Ace your Java interview with 50+ questions on OOP, collections, multithreading, and JVM internals.
10 Questions
~30 min read
== compares references (memory addresses) for objects, values for primitives. equals() compares content/values and can be overridden. String "abc" == "abc" may be true (string pool) but new String("abc") == new String("abc") is false. Always use equals() for object comparison, and override it with hashCode() when needed.
HashMap is not thread-safe; concurrent modifications cause ConcurrentModificationException. ConcurrentHashMap is thread-safe using segment locking (Java 7) or CAS operations (Java 8+), allowing concurrent reads and limited concurrent writes. HashMap allows one null key; ConcurrentHashMap doesn't allow null keys/values. Use ConcurrentHashMap in multithreaded environments.
Abstract class: single inheritance, can have constructors, instance variables, any access modifiers. Interface: multiple inheritance, default/static methods (Java 8+), private methods (Java 9+), constants only. Use abstract class for shared code between related classes; interface for unrelated classes sharing behavior. Java 8+ interfaces can have default implementations.

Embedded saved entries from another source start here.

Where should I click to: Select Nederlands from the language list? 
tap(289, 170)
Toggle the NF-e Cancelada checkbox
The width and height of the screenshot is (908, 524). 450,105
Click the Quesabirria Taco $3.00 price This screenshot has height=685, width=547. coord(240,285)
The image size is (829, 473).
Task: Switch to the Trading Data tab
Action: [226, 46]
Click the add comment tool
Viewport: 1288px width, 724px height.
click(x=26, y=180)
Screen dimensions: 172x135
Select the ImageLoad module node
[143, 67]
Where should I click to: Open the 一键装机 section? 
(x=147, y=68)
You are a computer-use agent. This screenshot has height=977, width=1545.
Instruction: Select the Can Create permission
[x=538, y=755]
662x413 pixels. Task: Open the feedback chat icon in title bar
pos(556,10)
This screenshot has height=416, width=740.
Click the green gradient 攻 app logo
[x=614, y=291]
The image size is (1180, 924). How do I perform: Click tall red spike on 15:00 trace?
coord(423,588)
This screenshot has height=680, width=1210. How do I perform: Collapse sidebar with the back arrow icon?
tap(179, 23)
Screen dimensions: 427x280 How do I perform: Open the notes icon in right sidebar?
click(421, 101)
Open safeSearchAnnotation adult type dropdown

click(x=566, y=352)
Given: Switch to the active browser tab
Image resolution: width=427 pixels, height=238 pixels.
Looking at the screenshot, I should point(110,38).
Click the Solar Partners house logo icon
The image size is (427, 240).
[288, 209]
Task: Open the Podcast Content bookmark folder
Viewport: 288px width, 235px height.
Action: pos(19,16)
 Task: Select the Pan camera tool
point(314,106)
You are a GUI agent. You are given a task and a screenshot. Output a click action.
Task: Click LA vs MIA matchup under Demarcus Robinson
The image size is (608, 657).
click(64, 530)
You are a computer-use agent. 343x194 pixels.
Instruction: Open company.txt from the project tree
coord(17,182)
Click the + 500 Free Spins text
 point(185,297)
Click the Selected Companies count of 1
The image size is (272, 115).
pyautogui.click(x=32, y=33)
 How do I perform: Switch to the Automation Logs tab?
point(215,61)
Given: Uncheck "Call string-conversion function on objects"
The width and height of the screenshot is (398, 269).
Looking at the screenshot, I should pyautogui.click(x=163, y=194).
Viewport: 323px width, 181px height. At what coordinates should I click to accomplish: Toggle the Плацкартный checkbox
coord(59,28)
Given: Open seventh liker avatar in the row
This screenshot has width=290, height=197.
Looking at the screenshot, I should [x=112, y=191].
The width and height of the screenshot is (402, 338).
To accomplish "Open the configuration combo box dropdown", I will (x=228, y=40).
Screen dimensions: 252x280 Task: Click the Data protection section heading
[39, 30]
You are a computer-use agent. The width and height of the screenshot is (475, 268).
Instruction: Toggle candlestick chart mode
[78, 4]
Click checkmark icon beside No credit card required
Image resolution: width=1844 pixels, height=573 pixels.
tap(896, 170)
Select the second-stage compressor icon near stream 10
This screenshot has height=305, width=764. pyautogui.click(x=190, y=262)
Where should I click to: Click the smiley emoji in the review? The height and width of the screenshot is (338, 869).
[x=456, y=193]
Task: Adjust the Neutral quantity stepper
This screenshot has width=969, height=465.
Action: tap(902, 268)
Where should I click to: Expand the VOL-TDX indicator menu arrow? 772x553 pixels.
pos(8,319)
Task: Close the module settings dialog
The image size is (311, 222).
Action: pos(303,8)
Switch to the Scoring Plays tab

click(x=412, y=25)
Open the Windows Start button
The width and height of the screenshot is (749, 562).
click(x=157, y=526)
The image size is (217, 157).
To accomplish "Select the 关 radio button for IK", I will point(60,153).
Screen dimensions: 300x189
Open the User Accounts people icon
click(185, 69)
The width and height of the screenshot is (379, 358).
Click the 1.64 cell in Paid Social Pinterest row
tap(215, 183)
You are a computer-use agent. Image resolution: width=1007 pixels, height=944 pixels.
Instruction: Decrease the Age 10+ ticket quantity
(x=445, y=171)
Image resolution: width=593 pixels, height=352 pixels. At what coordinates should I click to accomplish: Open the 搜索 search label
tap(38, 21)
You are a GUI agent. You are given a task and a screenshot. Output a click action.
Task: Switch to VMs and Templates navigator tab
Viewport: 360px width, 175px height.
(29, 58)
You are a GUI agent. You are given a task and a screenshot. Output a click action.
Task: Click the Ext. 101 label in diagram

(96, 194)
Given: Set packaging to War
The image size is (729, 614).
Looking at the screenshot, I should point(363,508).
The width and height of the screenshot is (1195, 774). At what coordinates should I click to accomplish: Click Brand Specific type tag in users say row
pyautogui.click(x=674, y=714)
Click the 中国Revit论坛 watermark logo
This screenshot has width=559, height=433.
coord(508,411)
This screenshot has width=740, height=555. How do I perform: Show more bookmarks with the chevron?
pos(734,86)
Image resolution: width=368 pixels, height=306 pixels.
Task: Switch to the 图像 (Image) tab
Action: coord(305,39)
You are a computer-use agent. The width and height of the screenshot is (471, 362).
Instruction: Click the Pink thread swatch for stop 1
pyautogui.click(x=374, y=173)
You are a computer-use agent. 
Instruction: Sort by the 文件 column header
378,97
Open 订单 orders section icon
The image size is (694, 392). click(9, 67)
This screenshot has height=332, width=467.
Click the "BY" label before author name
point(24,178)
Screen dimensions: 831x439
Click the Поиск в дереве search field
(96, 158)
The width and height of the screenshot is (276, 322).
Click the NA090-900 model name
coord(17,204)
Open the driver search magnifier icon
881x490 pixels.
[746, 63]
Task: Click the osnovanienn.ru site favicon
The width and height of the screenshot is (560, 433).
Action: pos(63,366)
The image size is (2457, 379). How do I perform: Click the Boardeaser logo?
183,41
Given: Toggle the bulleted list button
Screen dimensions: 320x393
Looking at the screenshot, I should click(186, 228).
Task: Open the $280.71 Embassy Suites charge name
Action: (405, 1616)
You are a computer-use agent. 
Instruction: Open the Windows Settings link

Memory areas: Heap (objects), Stack (method calls, local variables), Metaspace (class metadata). GC automatically frees unreachable objects. Generational GC: Young (Eden, Survivor) for short-lived objects, Old for long-lived. GC types: Serial, Parallel, G1 (default in Java 9+), ZGC/Shenandoah (low latency). Tune with -Xmx, -Xms, GC flags.
volatile ensures visibility of changes across threads - writes are immediately visible to other threads. It prevents instruction reordering around the variable. Use for: flags, status indicators, single-writer scenarios. volatile doesn't provide atomicity - use synchronized or AtomicXxx for compound operations like count++.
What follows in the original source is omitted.